Cybersecurity – So Complicated – Part 1
Understanding the differences between a policy and a standard.
In any organization, policy is one of the key tenets to be followed because of its uses and its flexibility and function. Seen as the first line of defense, it is the most cost effective but it is also the most difficult to implement and follow through with effectively as well. Most failures in an organization come from poor management and lack of policy. As written instructions, they can inform and educate employees about proper behavior regarding information and assets. Having a proper structure of policy creates productive and effective environments and directs how issues should be addressed and technologies used. Well implemented policy leads to reduced risk, compliance with laws and regulation, strong governance and assurance of operational continuity through information confidentiality, integrity and availability. In this series, I’ll be picking out a cybersecurity topic to discuss every once in a while. Starting here, I want to start with a more “managerial” topic on understanding the differences between a policy and standard, since they’re relatively interchangeable in everyday talk.
While policy is the written instruction that help shape and guide the organization on how issues are addressed and technologies used, standards are detailed statements on the actions to be taken in order to comply with them and that are built on a strong foundation of policy. Standards are the written instruction to specify proper operation of the issues and technologies mentioned in the policy. Just as policies drive the development of standards, standards can then help drive the development of business practices, procedures and guidelines in organizations. An example would be a policy that all users must have unique passwords for system accounts, but standards would indicate that password may have a certain length and contain certain characters and combination of the two.
Though policies have such great importance, it is useless if the organization doesn’t have a firm grasp on them, and the best way for policies to be effective is to be properly disseminated and to ensure that all of the employees not only receive a copy, but have read it and have affirmed that they understand and agree to the policy. Although some may disagree, I believe that policy should remain as neutral as possible whereas the standards and procedures can become more specific. In order to disseminate the information security policy, it is important to define what kind of security policy that the organization will adhere by from one of the following: Enterprise Security Program Policy (EISP), Issue-Specific Security Policy (ISSP), Systems-Specific Security Policies (SysSP,) which are based off of the NIST Special Publication 800-14 and 800-18.
Enterprise Security Program Policy (EISP), Issue-Specific Security Policy (ISSP), Systems-Specific Security Policies (SysSP,)

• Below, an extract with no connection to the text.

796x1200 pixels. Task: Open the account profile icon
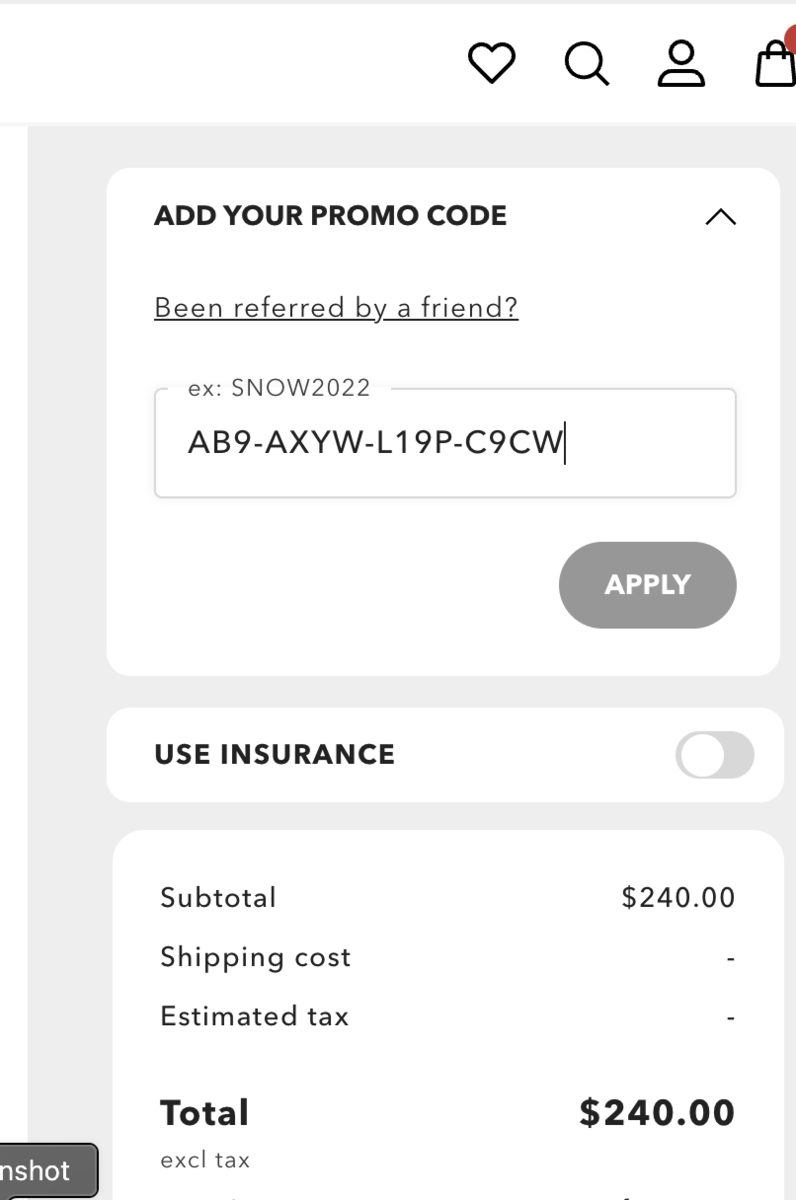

The common policy is EISP, which helps to essentially explain the steps and standards to comply with the policy by guiding the development, implementation and management aspects of the policy program. Typically the staple document in explaining policy compliance, it defines the enterprise/organizational structure and the information security that is designed to support from within. Because it is the policy document for all security controls and protocols within the organization it is more commonly known as a general security policy. It deals with the overall development, planning, and implementation of organizational policy. Typically it describes the responsibilities for security between the members and those for each of the roles. Some examples of components within an EISP document would be regarding use of information, legal conflicts, exceptions, violation and penalties.

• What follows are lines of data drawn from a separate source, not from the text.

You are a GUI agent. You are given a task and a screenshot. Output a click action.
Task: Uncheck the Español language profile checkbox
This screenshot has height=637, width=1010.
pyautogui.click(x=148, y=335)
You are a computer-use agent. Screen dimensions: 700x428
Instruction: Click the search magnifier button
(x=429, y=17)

ISSP deals with the balance between issue and policy management as well as instructs the organization on how to deal with personal responsibility and accountability regarding technology based systems. Whereas the EISP discusses more about the general structure of information security policy within the organization, ISSP has honed in on more specific areas such as prohibited usage, penalties and the standards of acceptable use of technological assets. It serves as a guideline to everybody concerning the use of technology and articulates the standards of conduct relating to use of technological assets. Some examples of components within an ISSP document would be regarding the use of e-mail, internet, malware/anti-virus software and use, BYOD policies and more specific policies regarding technological use.
With SysSP, it guides management on technical specifications as well as management guidance to achieve security objectives. Typically it is implemented with standards and procedures that are used when configuring or maintaining the system itself and not the technological aspect itself. They typically fall into two groups of management guidance and technical specifications. Management guidance regards the implementation and configuration of the technology itself, and not necessarily how it is used. Technical specifications are similar but separate in that it takes the management intent of a technological asset and further breaks it down into technical standards, such as access control lists and configuration rules. Access control lists, which govern the rights and privileges of the users can have differ configurations to give users different privileges based on either their role or specifically who they are. They can regulate who use the system, what, when, where and how users can access the system as well. Configuration rules have to deal with the standards of how information is shared and travels through the organizations.
Compliance regarding effective policy is often broken up into two steps, the design and development and establishing the process to spread and maintain policy.
Policy is based off of the organization values, mission and scope but writing is only one part of the process for compliance and the other step deals with how to ensure that members not only have received the policy, but to ensure that they have read and understood the policy.
Some methods are having read-receipts, banners and pop-ups, physical copies that must be signed etc whoever distribution itself is a very difficult process because it can often contain classified policies and internal information. Once it has been spread and disseminated, it is important to manage and maintain policies as well, leading to committees that analyze and update them as time passes to ensure that they remain relevant and effective.